We built many forts and tents together. She was my play mate and my friend. We explored the world around us. We tried to dig our way to China once in the back gravel parking space my mother parked in. We had to stop because her tire kept sinking into the pothole we had created. Whoops! It took my father two whole weeks to teach me how to bike ride and I could not and would not accept that a bike with nothing holding up the right or left side could stand up and not fall. He kept trying to explain that in motion it would stand but logically and visually I couldn’t accept the concept. I was only allowed to ride to the end of the alley and no further. We were very protected and for the most part were only at school, home or church for most of our child and teenage hood. Some people may say that kind of sheltering is harmful, but on the other side of that, I have seen children and teenagers permanently damaged by parents who insisted on being cool mom and cool dad and trying to be their best friends or live a vicarious youth through them.
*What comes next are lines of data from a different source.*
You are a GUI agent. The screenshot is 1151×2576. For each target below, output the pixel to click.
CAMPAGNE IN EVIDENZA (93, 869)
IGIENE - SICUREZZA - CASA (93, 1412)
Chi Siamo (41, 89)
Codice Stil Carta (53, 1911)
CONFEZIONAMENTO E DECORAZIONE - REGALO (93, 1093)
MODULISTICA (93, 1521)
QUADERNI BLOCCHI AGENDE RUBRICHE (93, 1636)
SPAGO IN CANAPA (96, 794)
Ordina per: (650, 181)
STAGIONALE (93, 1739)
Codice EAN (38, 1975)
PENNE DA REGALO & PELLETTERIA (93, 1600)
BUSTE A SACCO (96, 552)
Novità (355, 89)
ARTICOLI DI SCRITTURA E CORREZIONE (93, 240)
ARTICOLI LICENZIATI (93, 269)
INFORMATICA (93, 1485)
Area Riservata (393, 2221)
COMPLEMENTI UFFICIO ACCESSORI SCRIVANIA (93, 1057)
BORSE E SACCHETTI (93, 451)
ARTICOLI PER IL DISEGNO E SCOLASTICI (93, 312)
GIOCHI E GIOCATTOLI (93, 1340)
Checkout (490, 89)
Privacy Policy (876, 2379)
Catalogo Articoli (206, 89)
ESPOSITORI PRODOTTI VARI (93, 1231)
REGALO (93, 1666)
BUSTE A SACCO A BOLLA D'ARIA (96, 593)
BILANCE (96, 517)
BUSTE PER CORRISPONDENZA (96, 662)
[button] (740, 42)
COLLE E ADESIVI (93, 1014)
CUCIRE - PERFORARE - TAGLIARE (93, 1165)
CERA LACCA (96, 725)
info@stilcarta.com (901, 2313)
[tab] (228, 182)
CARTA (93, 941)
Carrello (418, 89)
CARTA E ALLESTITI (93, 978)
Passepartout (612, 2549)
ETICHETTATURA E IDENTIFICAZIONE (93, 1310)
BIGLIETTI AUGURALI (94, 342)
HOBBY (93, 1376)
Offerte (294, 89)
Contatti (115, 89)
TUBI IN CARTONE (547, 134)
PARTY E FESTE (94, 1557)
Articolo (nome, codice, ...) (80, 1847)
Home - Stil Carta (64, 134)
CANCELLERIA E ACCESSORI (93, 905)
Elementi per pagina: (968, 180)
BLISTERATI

In truth I wasn’t missing anything by not dating then. None of the boys in school are serious then about any girl. I wasn’t missing anything by not wearing makeup that I didn’t need or have the money for. I had no one I needed to impress and even though I would sneak peeks at the magazines in the grocery store, the ones I wasn’t allowed to read, I found that I could never relate to the stories inside them. There would be stories about kids skipping school, cutting themselves, smoking or drinking for the first time, going farther in bed with a boy, being grounded, running away from home or shoplifting. None of these experiences I could relate to at all with which I do not regret but it did make me feel abnormal. I sat around hearing numerous conversations from peers that I knew I could not participate in because I had no idea what they were talking about.
Since I wasn’t allowed to read any magazines except Highlights or Christian Family friendly magazines, I was left out of the loop when it came to pop culture and celebrities. My first cd was NSYNC Pop and I received my first cd player on my eleventh birthday when I had my first sleepover. We watched a Sailor Moon film and I thoroughly enjoyed myself. I never did have a sweet sixteen because honestly I saw no importance in turning sixteen. The only thing that changed at that age was that I was now old enough to wear high heels. Prior to that my feet were always firmly on the ground, unless I wore the black church buckle shoes and that was all the heel I got. To this day I still love Sailor Moon and I watch anime and am even part of the cosplay community. I plan to continue all these hobbies until I am in the grave.
Church is my second home, I make sure to tell everyone that because it’s true. At one time, I was attending church three times a week. I have participated in so many ministries, community service and volunteer opportunities I have lost count of all I have done. It feels good to help others, but if I’m being honest, burn out does set in, church people can pressure lay people into doing too much, especially if they do it well and I don’t always feel up to sacrificing my time for the service of others. Even now I struggle with spiritual maturity as most people do and I find it to be an almost impossible task because we are called to go beyond our flesh as human beings. How on Earth can I be more than what I am, more than what I was created to be?